### What is required
Return all lines from the listing below that include the word "España".

### Record set
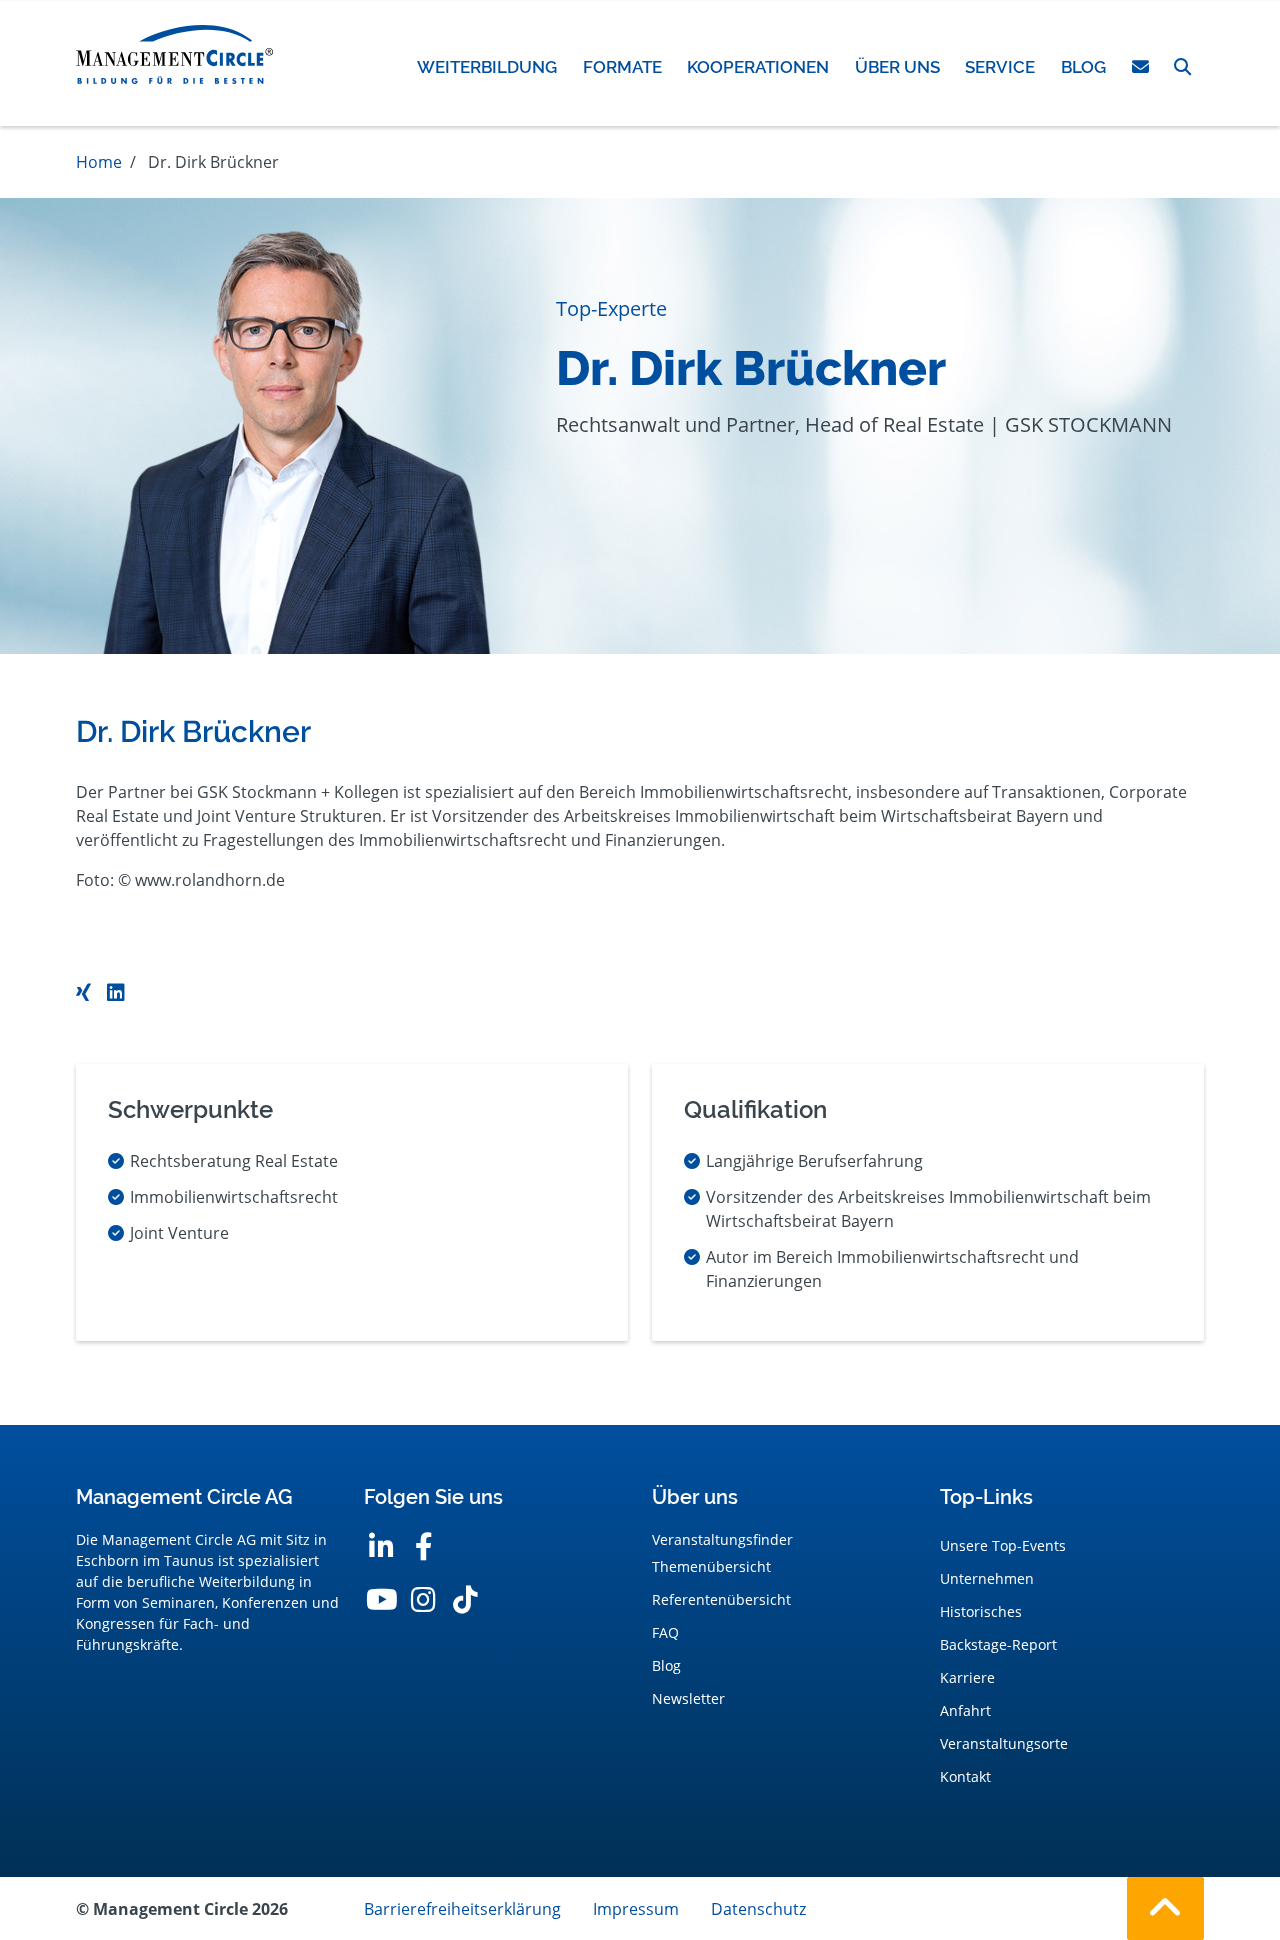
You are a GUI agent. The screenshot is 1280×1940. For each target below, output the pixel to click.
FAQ (665, 1632)
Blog (666, 1665)
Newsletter (688, 1698)
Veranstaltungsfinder (722, 1539)
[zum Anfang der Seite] (1165, 1908)
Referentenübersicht (721, 1599)
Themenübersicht (711, 1566)
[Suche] (1182, 67)
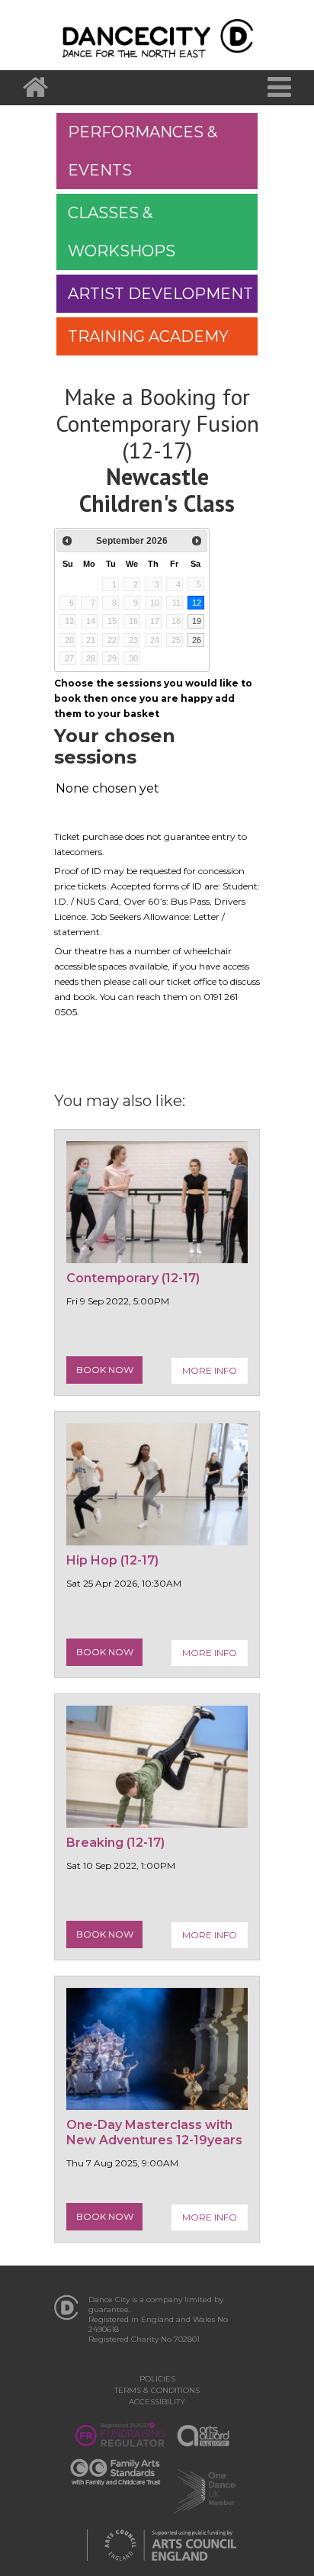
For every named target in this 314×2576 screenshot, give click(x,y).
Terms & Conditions (157, 2390)
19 (196, 621)
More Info (209, 1370)
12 (196, 602)
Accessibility (157, 2402)
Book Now (104, 1369)
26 (196, 640)
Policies (157, 2379)
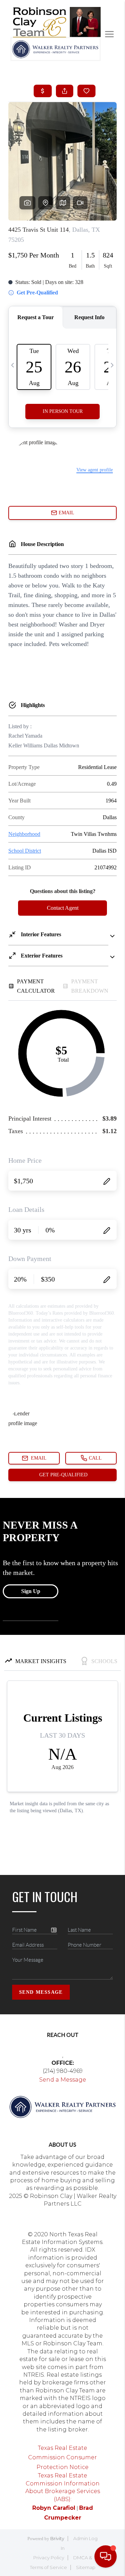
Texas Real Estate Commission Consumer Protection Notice (62, 2457)
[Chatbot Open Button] (105, 2556)
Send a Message (62, 2079)
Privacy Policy (48, 2557)
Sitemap (85, 2567)
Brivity (57, 2538)
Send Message (41, 1992)
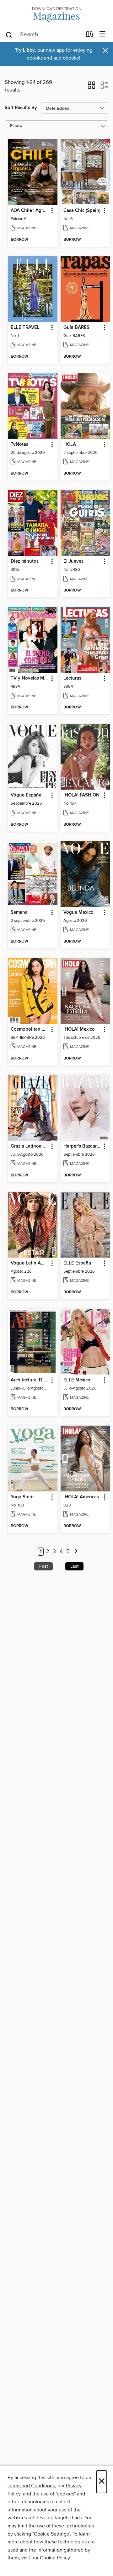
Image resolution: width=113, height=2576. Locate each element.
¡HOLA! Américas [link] (81, 1497)
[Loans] (89, 35)
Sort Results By (21, 108)
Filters (16, 126)
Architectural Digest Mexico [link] (30, 1380)
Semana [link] (19, 912)
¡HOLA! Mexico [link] (79, 1029)
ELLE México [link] (76, 1380)
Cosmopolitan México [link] (30, 1029)
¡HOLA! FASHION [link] (81, 795)
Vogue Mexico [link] (78, 912)
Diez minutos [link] (25, 561)
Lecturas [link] (72, 678)
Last (74, 1566)
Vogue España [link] (26, 795)
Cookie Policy (55, 2558)
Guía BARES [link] (76, 327)
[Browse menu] (102, 34)
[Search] (9, 34)
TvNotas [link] (19, 444)
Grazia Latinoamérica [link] (30, 1146)
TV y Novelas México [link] (30, 678)
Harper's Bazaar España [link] (82, 1146)
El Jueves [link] (73, 561)
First (43, 1566)
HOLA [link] (69, 444)
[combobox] (43, 34)
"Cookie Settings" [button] (51, 2534)
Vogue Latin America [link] (30, 1263)
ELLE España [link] (77, 1263)
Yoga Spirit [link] (22, 1497)
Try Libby (25, 50)
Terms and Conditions (31, 2486)
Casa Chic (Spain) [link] (81, 210)
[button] (91, 87)
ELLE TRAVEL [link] (25, 327)
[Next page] (76, 1551)
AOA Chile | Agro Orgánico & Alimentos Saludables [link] (30, 210)
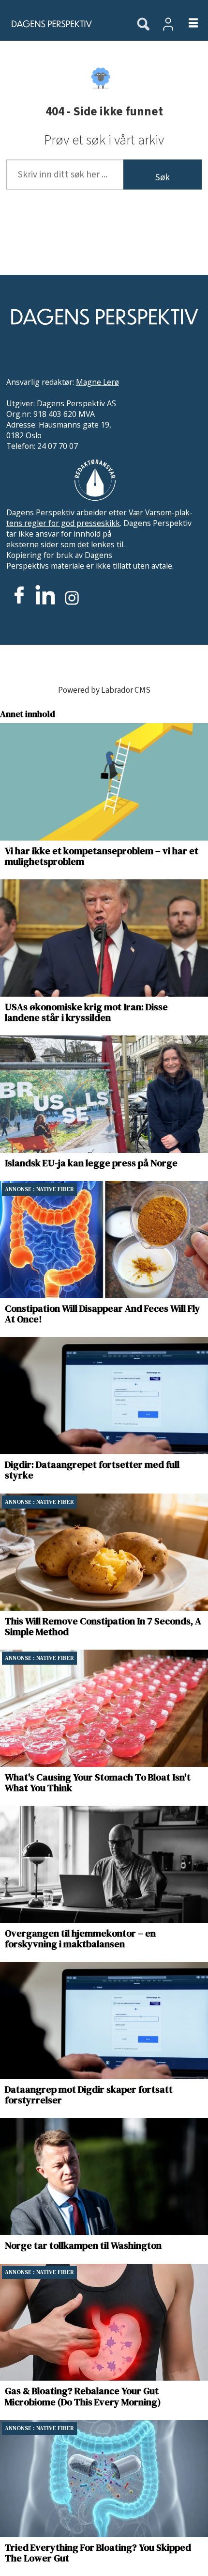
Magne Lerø (97, 382)
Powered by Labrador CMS (104, 690)
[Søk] (143, 25)
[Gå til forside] (62, 24)
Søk (162, 177)
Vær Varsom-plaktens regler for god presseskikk (99, 517)
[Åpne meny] (187, 24)
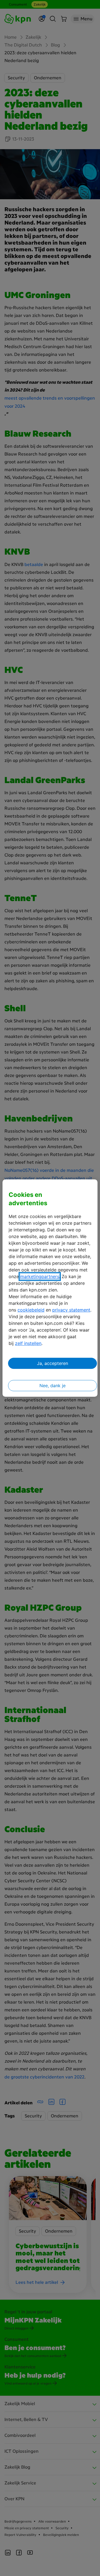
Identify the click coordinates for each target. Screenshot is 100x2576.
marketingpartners (39, 1276)
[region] (50, 1288)
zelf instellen (28, 1343)
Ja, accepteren (52, 1363)
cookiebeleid (31, 1310)
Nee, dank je (52, 1385)
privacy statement (71, 1310)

### Task output
Vogue España [link] (26, 795)
Harper's Bazaar España [link] (82, 1146)
ELLE España [link] (77, 1263)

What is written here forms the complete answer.